FAIRMONT – Doug Starcher doesn’t work for West Virginia’s Division of Highways, but he has been known to do on-the-fly road maintenance from time to time.
That’s so he can get into his driveway, he told Marion County commissioners Wednesday.
“I’m not elected,” he said. “I’m not anything.”
Starcher resides in a house his grandfather built in 1939, which sits along New Hill Circle, a road just outside the community of Worthington in outlying Marion County.
He doesn’t actually know who is officially responsible for the road.
Nor do his 28 neighbors. The DOH says Marion County.
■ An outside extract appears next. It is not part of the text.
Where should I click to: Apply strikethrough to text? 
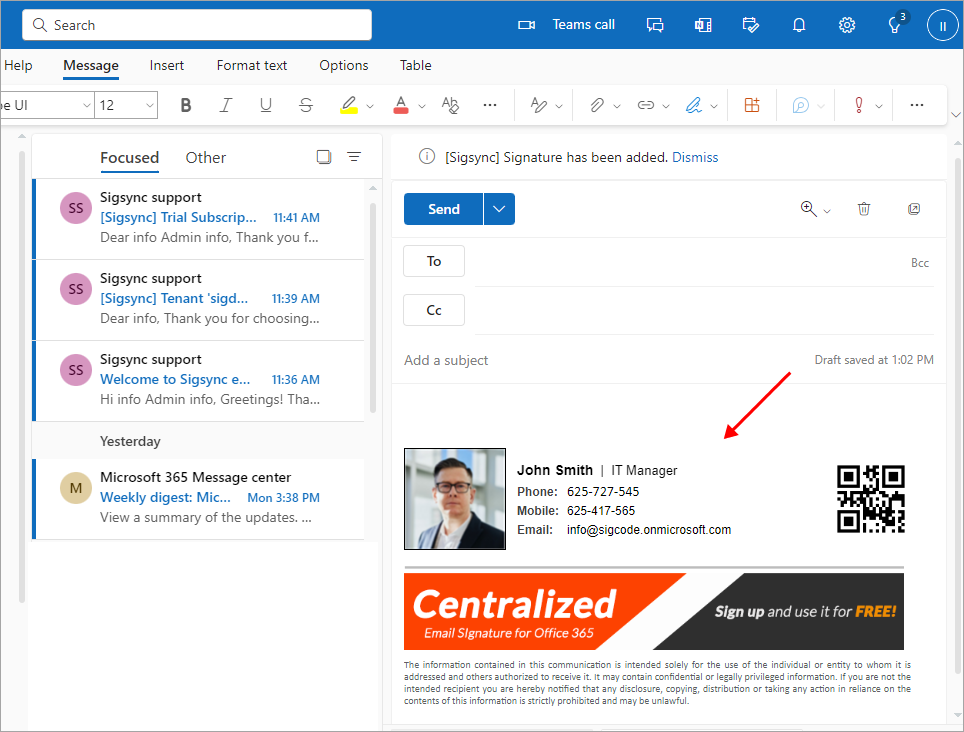coord(306,105)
Marion County says the DOH.
And with no on-the-books owner, Starcher said, that means no regular maintenance.
Which also means tire-spinning snow in the winter – and axle-busting potholes all year round, as the only upkeep right now is coming from Starcher’s shovel and donations kicked in by his neighbors, to pay for gravel or a plow.
“Our road has holes you can drive a car into,” he said. “It’s in dire need of help.”
There are no drainage ditches, he said, and the recent spate of heavy rains across the region have battered the roadway into a condition that’s the worst he’s seen, he said.
“It’s beyond paving at this point,” he said.
Bad roads, he said, also make for dwindling property values.
“I can’t even sell my house,” Starcher said.
Commission President Ernie VanGilder said the county isn’t in possession of the equipment needed to properly maintain New Hill Circle.
“We’d have to double your taxes and maybe triple them,” VanGilder said, were the county to assume maintenance.
If the county can’t provide equipment for maintenance, Starcher said, he’s hoping the commission can kick in dollars while actually doing property assessments so home values reflect the state of the road.
That’s assuming Marion County takes over the road, he said.
A bill that would have streamlined the adoption process for an orphan road, as it were, didn’t make it off the floor during the most recent Legislative session this spring.
The commission president said he’d steer some phone calls to Charleston.
“We’ll put some pressure on,” VanGilder said. “We’ll see what we can do for you.”
“It’s someone’s responsibility,” Starcher said.